Naturalmente risero del biglietto e non fecero caso al piccolo disastro, né ai guasti e alle rotture che seguirono. Parevano normali in una vecchia casa, ma non era così. Una pena segreta si stava diffondendo fra le cose, come un’epidemia, e gli oggetti della casa incominciarono a rompersi l’uno dopo l’altro, a sciogliere le proprie parti, a disfarsi irreparabilmente; e cedevano sotto il peso di una mano, interrompevano il loro moto, si spegnevano, si spaccavano. La teiera di porcellana lasciò il manico fra le dita della ragazza e si ridusse in pezzi, la tovaglia di lino agganciò un lembo alla maniglia e si strappò, il piano di onice del tavolino del salotto si spaccò improvvisamente; le lampade non si accendevano, le poltrone si sfondavano e le sedie perdevano le gambe, le finestre si incastravano; il televisore si guastò e il telefono restò muto. Tutti gli orologi in breve rimasero fermi, tranne la vecchia pendola del salotto, ma quando l’uomo provò a rimetterla sull’ora giusta le lancette gli si spezzarono sotto le dita; la pendola continuò per un poco a segnare le ore, senza che nessuno potesse leggerle, finché, con un ultimo, imprevedibile rintocco stonato, all’improvviso, mori. E il lavandino in bagno, ormai, era definitivamente intasato.
Già dai primi giorni nessuno dei tre aveva voluto sedersi nella poltrona accanto alla radio, dove alla sig. Amalia era piaciuto trascorrere i pomeriggi. Dopo qualche settimana non avevano neppure il coraggio di aprire un armadio o di infilare la mano in un cassetto. Un portariviste di ottone rimase per parecchi giorni in mezzo al corridoio, ingombrando il passaggio, senza che nessuno osasse spostarlo, finché la donna gli diede un calcio che, inevitabilmente, lo ridusse in pezzi.

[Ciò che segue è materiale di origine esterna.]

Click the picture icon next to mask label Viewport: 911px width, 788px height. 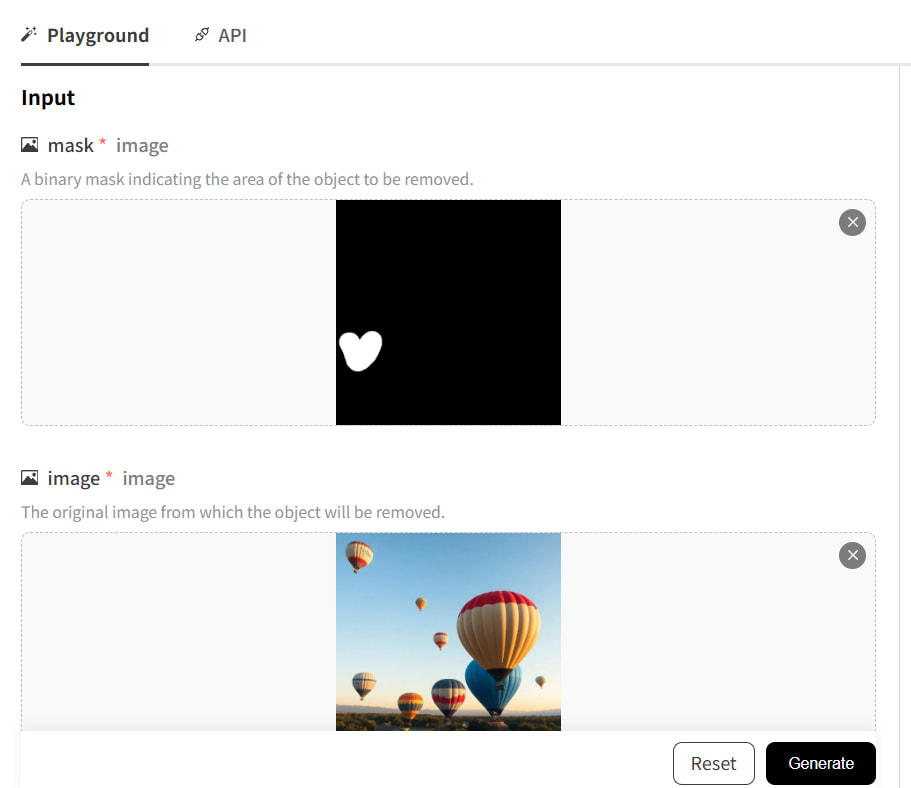pos(30,146)
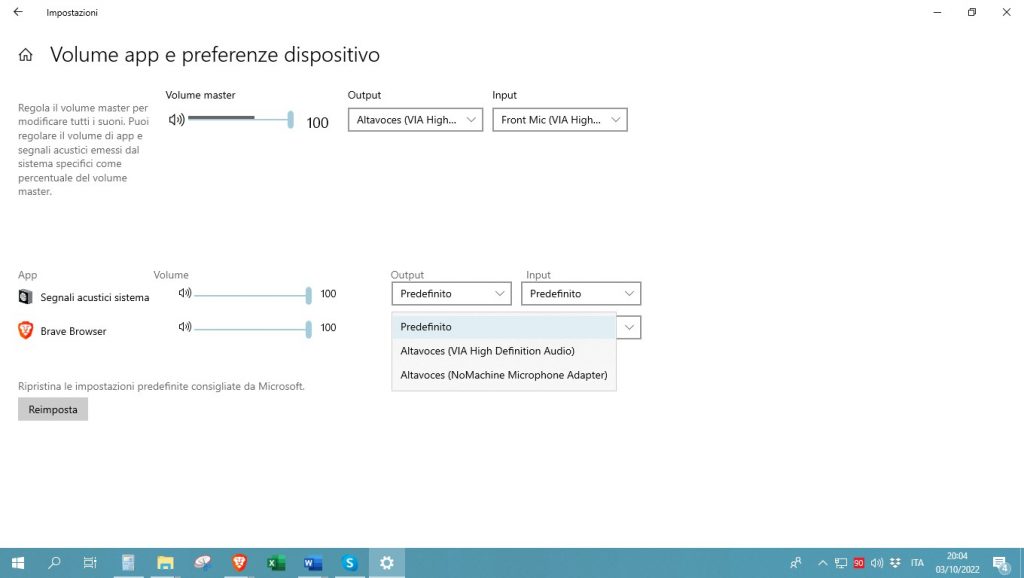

Ormai si erano ridotti a vivere nella casa come in esilio, estranei a tutte le cose, e se ne rendevano conto, anche se ancora non lo confessavano. Durante la notte sentivano chiaramente il lieve e lungo cigolio delle viti che si svitavano, lo scricchiolio delle giunture che si aprivano, dei meccanismi che si separavano, il fruscio di una trama che si allargava. La mattina dopo verificavano che la bilancia della cucina si era aperta, sparpagliando sulla tavola le sue viscere di alluminio e plastica, e la tenda di pizzo era ridotta a un mucchietto di filo bianco ai piedi del balcone.

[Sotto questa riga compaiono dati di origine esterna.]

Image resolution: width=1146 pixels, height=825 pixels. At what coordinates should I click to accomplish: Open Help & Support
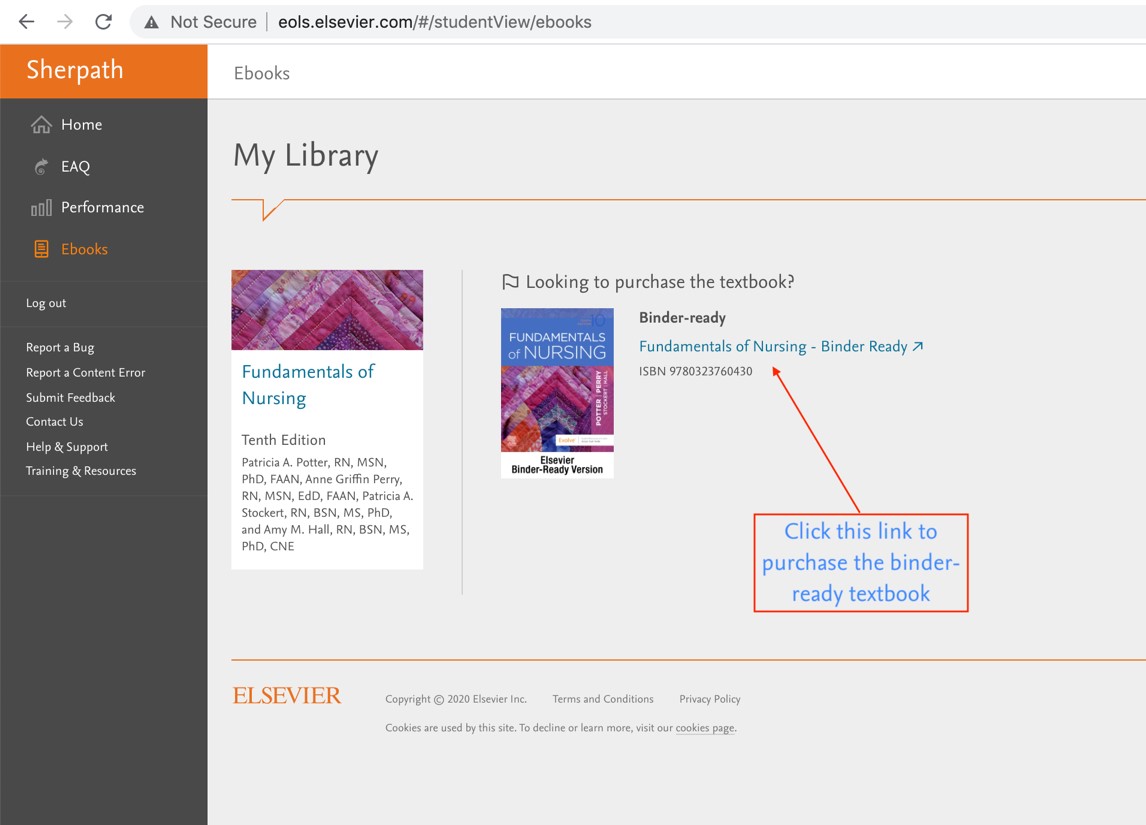pos(66,446)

Un pomeriggio la ragazza, con le sue urla isteriche, fece accorrere persino la portiera del palazzo. Aggrappata al marito singhiozzava e ripeteva: l’ho vista, era lei. Ha attraversato tutta la stanza con la sua vestaglia a fiorellini.
I tre rifecero le valigie e abbandonarono la casa della sig. Amalia. Poco dopo la vendettero insieme a quanto ancora conteneva. Comprarono un nuovo appartamento al centro e un’automobile da trenta milioni. L’auto gliela rubarono e la casa sbriciolò al primo terremoto.